Copy the listing below word for word, from the line containing "The width and" up to and including its last line, and leave the pictures out of your copy.

#### INPUT FOR THIS TASK
::::::
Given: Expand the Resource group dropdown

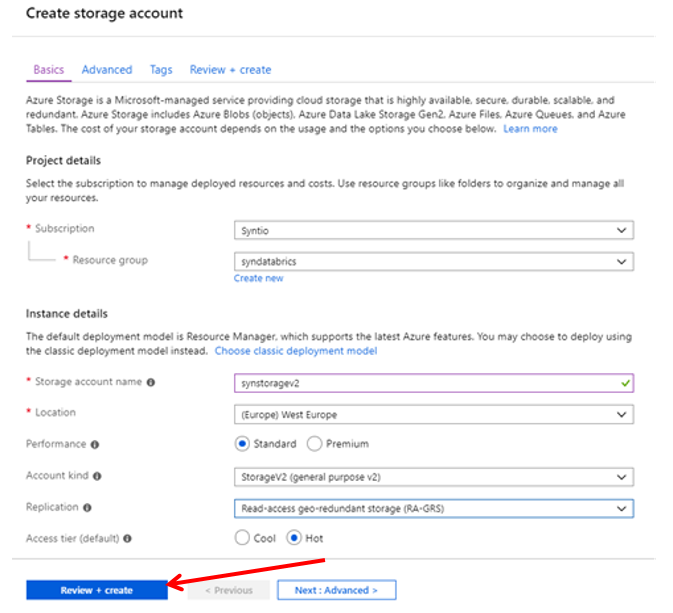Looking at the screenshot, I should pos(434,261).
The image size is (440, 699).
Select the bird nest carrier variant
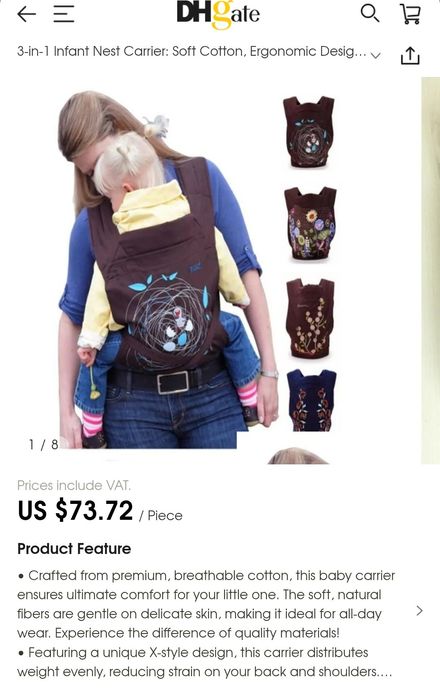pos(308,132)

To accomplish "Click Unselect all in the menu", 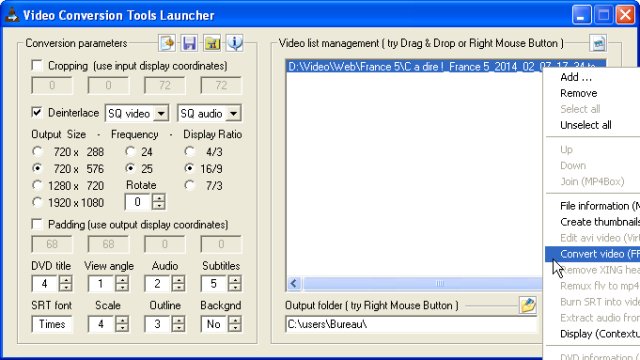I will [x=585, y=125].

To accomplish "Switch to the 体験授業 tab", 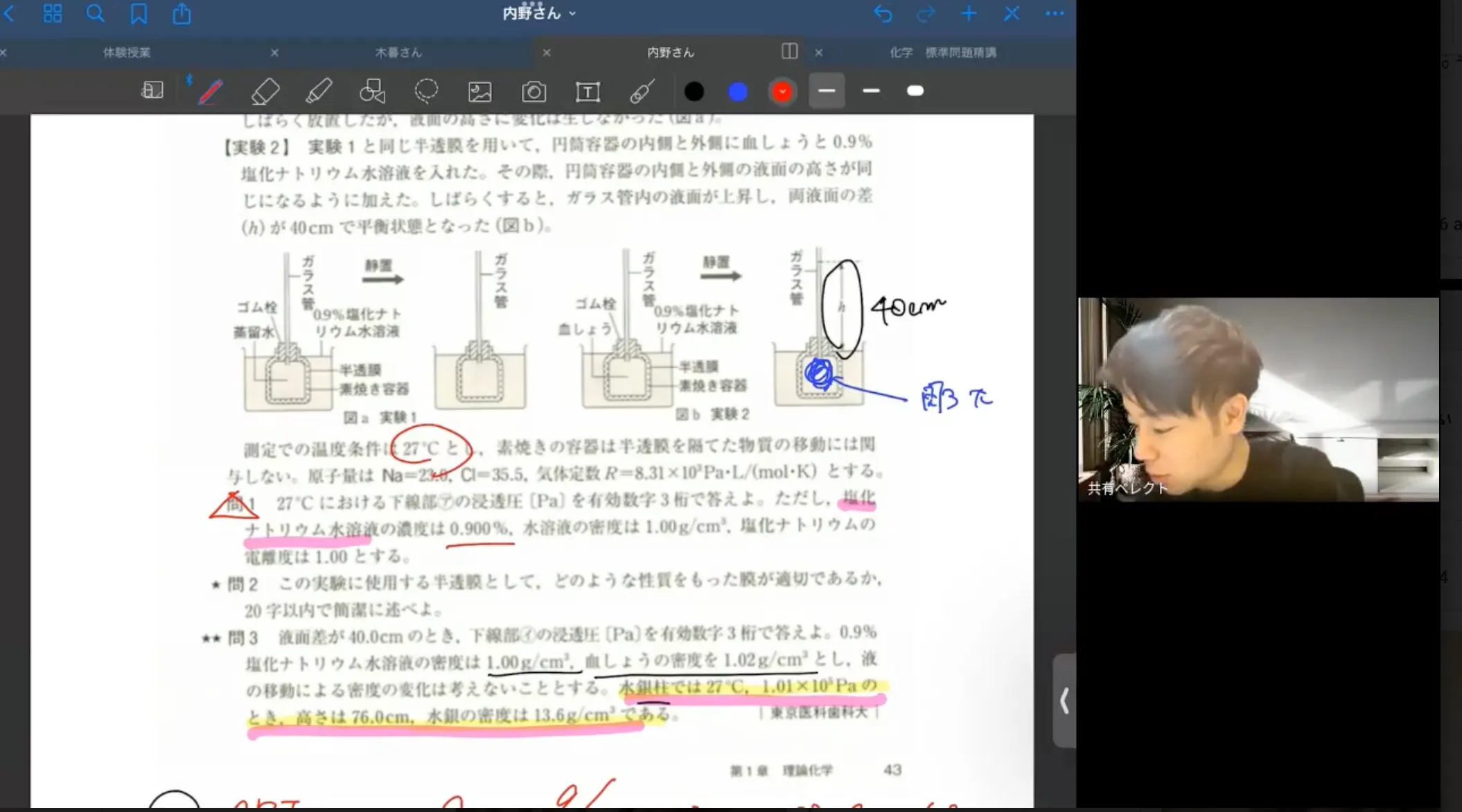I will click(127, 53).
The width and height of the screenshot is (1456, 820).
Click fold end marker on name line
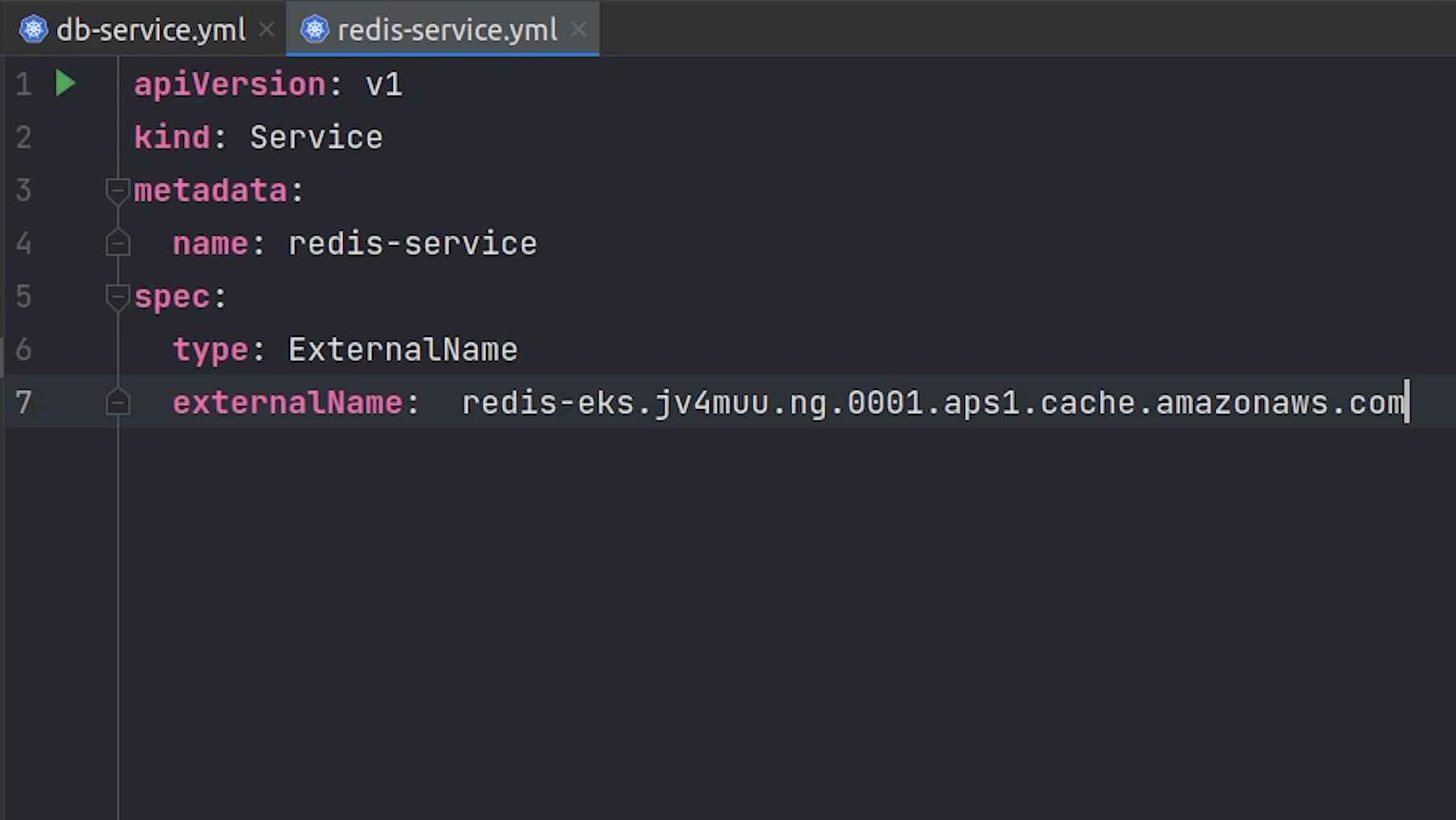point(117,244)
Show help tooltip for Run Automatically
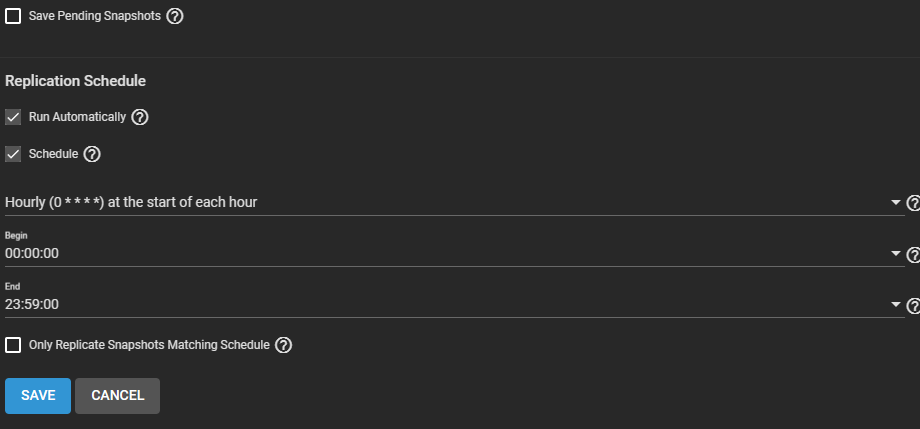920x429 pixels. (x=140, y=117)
::::::
#### COMPLETE ANSWER
The width and height of the screenshot is (1456, 820).
Click fold end marker on name line
point(117,244)
Show help tooltip for Run Automatically
920x429 pixels. (x=140, y=117)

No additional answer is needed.